Winooski is one of two communities that would suffer the most impact from the F-35 basing, and its city council has taken no position on the F-35, but has asked the Air Force for more information before the Pentagon makes a decision. That request has not yet been fulfilled.
South Burlington is the other community that would bear the brunt of an F-35 basing impact. The South Burlington city council has voted twice to reject the F-35, the second time unanimously. The city council chair, Rosanne Greco, is a retired Air Force colonel who worked for years as a Pentagon planner. She has taken an active role not only in speaking out against the F-35 as harmful to South Burlington, but also pointing out errors in the Air Force impact statement that made the impact of the F-35 seem less severe than the data demonstrated.

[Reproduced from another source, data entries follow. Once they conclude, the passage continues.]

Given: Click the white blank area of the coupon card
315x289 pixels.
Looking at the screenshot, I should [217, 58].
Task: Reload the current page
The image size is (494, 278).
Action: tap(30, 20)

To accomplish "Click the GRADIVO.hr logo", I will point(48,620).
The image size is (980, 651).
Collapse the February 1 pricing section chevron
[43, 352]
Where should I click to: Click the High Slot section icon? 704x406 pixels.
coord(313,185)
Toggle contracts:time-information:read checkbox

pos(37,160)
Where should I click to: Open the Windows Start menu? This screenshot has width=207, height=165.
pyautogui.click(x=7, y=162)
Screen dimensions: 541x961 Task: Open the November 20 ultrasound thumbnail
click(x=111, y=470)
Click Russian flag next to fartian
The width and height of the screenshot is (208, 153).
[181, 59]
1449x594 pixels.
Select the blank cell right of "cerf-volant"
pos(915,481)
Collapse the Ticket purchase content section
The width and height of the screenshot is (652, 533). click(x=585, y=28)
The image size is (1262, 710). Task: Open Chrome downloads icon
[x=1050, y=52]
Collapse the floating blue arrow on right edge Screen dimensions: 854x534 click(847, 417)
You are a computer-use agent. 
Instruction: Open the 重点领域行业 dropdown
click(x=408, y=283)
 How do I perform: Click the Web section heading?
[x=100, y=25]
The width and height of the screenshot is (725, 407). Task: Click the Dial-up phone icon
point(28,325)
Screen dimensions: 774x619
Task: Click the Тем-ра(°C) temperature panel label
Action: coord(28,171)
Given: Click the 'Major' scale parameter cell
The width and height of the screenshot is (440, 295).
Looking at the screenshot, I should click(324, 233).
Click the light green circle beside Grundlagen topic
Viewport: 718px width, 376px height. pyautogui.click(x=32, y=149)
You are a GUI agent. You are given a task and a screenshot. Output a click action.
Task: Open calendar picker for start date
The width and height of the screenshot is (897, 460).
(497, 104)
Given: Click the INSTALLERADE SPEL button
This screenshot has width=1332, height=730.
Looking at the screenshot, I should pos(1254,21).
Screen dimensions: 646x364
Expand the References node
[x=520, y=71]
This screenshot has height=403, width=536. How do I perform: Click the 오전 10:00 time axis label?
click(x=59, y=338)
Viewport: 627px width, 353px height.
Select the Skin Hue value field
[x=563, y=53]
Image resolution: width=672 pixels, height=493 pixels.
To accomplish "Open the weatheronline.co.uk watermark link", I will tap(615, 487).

If The F-35 Doesn't Harm Anyone, There's No Cost
Rep. Cross's bill is as direct as it is uncomplicated in addressing any possible future distress that Winooski or South Burlington residents may suffer as a result of the F-35's impact. First, the bill would establish a seven member F35A Adverse Impacts Compensation Board,
"" for the purpose of awarding compensation to property owners, landowners, and other persons harmed or damaged by the noise and other adverse impacts generated by the basing of the F-35A or any other military aircraft by the Vermont Air National Guard at the Burlington International Airport."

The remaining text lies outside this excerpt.